It will also be good for the economy - Treasury estimates that it will add 37,000 extra full-time workers into the economy, boosting productivity.
The legislation also contains other welcome initiatives. It guarantees 36 hours a fortnight of childcare for Aboriginal children and ramps up integrity measures to make sure the Commonwealth funding is well spent.
The government has also committed to other important early childhood initiatives - an ACCC inquiry into the cost of childcare which has risen by over 40 per cent in the last decade. Most of the sector are for-profit operators - the government needs to know public money is being well spent. At the same time workers' wages have remained stuck in the lowest income quartile, resulting in a workforce crisis. There are currently over 7,000 vacancies in the childcare sector across Australia - double the vacancies prior to the pandemic.
Secondly, the government has mooted changes to Fair Work laws which will help address the educator workforce crisis through better pay and asked the Productivity Commission to review the childcare and early learning sectors.
At the state level, NSW and Victoria are committed to funding 30 hours of free early education for all four-year-olds.
These are all positive steps.

* _TASKS TO PERFORM_
1. In the childcare passage, switch "Aboriginal children" to "First Nations children" and give back everything from "It will also" down to "to the pandemic.".
2. Answer these from the childcare passage:
(a) How many extra full-time workers does Treasury estimate will be added to the economy?
(b) How many hours a fortnight of childcare does the legislation guarantee for Aboriginal children?
(c) Which two states are committed to funding 30 hours of free early education for all four-year-olds?
3. Put this sentence from the childcare passage into Spanish: "At the state level, NSW and Victoria are committed to funding 30 hours of free early education for all four-year-olds."

* _ENTRIES SHOWN_
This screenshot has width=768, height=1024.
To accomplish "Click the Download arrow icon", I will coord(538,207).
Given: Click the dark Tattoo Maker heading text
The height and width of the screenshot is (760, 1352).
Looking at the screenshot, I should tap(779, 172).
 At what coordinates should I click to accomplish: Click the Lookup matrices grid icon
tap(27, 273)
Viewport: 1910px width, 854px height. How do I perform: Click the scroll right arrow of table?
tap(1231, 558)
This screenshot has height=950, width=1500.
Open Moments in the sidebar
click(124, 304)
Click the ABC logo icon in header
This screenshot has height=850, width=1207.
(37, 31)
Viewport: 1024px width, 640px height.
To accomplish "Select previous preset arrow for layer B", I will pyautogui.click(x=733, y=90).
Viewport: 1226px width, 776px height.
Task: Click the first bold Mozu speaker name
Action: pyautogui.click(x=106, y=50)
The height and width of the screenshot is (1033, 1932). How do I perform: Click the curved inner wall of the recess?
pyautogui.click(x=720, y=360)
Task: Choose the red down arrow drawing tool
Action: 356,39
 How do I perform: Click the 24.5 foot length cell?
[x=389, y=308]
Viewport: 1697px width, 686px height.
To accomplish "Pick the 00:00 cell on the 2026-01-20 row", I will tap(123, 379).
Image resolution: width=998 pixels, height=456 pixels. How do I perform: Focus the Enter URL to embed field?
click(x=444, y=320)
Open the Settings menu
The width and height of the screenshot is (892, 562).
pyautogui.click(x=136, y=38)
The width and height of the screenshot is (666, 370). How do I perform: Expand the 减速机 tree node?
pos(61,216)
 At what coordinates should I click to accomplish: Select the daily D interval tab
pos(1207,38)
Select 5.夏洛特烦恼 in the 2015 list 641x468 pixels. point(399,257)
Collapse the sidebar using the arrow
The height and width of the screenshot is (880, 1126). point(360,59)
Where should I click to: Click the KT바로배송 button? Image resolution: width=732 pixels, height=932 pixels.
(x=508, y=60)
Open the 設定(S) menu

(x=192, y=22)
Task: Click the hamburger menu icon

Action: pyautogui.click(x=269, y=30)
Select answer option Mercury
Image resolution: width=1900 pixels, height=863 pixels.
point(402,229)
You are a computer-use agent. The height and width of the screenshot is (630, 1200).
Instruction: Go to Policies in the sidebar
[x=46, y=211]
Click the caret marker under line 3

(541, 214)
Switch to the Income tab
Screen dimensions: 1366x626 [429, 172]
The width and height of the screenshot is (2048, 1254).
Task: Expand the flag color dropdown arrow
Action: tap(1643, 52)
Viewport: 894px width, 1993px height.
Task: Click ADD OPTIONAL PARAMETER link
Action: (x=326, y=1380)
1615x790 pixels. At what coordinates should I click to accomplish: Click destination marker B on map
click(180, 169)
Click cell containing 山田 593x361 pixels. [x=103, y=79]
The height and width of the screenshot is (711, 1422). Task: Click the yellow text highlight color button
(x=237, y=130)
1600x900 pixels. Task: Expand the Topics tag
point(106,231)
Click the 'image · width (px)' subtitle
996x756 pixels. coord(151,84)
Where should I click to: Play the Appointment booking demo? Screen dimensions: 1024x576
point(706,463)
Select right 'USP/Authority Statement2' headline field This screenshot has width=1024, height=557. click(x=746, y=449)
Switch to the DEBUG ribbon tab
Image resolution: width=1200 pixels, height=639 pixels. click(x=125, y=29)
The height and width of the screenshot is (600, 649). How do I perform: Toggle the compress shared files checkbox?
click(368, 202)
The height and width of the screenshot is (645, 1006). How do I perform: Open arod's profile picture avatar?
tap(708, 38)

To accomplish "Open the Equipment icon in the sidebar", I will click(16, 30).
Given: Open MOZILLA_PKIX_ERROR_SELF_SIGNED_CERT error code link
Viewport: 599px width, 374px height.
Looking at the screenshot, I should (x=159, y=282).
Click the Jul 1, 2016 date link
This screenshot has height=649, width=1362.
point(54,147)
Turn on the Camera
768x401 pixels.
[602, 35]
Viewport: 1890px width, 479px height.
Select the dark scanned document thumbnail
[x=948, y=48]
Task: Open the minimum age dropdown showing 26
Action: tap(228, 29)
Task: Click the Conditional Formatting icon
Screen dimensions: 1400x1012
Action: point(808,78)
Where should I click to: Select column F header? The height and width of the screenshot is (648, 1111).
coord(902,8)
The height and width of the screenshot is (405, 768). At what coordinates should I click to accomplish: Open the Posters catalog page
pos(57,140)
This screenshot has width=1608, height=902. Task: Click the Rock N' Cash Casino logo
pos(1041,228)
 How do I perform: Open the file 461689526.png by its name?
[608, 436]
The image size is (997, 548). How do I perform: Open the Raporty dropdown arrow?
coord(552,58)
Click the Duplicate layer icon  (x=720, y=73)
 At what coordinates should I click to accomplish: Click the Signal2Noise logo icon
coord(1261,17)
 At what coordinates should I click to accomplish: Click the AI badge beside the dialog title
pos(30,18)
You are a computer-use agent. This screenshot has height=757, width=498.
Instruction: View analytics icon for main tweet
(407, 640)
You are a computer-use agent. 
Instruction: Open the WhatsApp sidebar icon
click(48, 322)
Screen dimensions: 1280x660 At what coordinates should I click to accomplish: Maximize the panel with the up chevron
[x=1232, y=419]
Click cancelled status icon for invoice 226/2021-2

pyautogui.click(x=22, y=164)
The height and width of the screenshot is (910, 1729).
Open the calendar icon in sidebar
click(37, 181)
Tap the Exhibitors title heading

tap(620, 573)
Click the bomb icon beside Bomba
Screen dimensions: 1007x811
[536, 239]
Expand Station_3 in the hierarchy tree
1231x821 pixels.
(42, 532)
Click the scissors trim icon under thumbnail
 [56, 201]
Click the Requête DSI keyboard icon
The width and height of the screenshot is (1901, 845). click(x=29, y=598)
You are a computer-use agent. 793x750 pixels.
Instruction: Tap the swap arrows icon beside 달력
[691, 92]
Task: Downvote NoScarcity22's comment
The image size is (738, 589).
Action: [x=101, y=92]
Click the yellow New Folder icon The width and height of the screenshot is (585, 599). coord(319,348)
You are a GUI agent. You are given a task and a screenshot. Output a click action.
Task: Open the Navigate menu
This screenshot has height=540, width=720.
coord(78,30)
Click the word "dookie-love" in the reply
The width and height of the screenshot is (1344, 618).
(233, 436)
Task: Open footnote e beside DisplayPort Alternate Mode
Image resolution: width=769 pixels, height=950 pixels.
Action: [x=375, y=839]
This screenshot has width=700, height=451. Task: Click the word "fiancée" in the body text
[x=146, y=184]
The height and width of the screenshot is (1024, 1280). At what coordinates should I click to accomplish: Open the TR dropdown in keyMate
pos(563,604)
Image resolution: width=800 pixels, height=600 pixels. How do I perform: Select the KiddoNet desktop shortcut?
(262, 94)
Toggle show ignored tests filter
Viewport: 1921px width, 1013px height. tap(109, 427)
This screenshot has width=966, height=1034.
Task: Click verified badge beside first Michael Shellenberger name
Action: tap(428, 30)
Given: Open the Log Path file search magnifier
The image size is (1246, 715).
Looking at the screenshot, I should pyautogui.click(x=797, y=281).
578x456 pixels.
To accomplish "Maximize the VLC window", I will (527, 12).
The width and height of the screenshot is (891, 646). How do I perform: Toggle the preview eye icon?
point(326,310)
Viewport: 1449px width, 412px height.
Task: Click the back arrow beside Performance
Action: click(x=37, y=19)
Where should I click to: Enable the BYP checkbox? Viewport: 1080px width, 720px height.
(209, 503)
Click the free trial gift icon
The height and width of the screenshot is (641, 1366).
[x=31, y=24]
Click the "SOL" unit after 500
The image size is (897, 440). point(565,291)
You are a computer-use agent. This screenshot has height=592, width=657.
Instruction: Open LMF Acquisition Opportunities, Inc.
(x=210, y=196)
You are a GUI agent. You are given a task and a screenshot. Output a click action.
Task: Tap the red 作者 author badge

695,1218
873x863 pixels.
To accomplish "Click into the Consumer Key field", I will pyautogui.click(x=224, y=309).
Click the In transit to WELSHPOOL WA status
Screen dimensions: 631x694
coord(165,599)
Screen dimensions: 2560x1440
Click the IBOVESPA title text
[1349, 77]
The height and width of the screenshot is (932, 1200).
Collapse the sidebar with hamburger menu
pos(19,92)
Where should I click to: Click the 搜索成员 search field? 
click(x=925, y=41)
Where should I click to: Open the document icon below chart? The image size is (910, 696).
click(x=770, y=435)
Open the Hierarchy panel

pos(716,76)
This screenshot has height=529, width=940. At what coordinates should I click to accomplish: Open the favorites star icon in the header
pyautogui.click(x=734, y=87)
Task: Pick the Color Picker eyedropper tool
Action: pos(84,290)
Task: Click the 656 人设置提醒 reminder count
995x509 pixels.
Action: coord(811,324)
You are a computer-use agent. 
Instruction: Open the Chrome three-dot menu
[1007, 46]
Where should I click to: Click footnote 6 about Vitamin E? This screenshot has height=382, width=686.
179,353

* _ANSWER SECTION_
1.
It will also be good for the economy - Treasury estimates that it will add 37,000 extra full-time workers into the economy, boosting productivity.
The legislation also contains other welcome initiatives. It guarantees 36 hours a fortnight of childcare for First Nations children and ramps up integrity measures to make sure the Commonwealth funding is well spent.
The government has also committed to other important early childhood initiatives - an ACCC inquiry into the cost of childcare which has risen by over 40 per cent in the last decade. Most of the sector are for-profit operators - the government needs to know public money is being well spent. At the same time workers' wages have remained stuck in the lowest income quartile, resulting in a workforce crisis. There are currently over 7,000 vacancies in the childcare sector across Australia - double the vacancies prior to the pandemic.

2.
(a) 37,000
(b) 36 hours
(c) NSW and Victoria

3. A nivel estatal, NSW y Victoria se han comprometido a financiar 30 horas de educación temprana gratuita para todos los niños de cuatro años.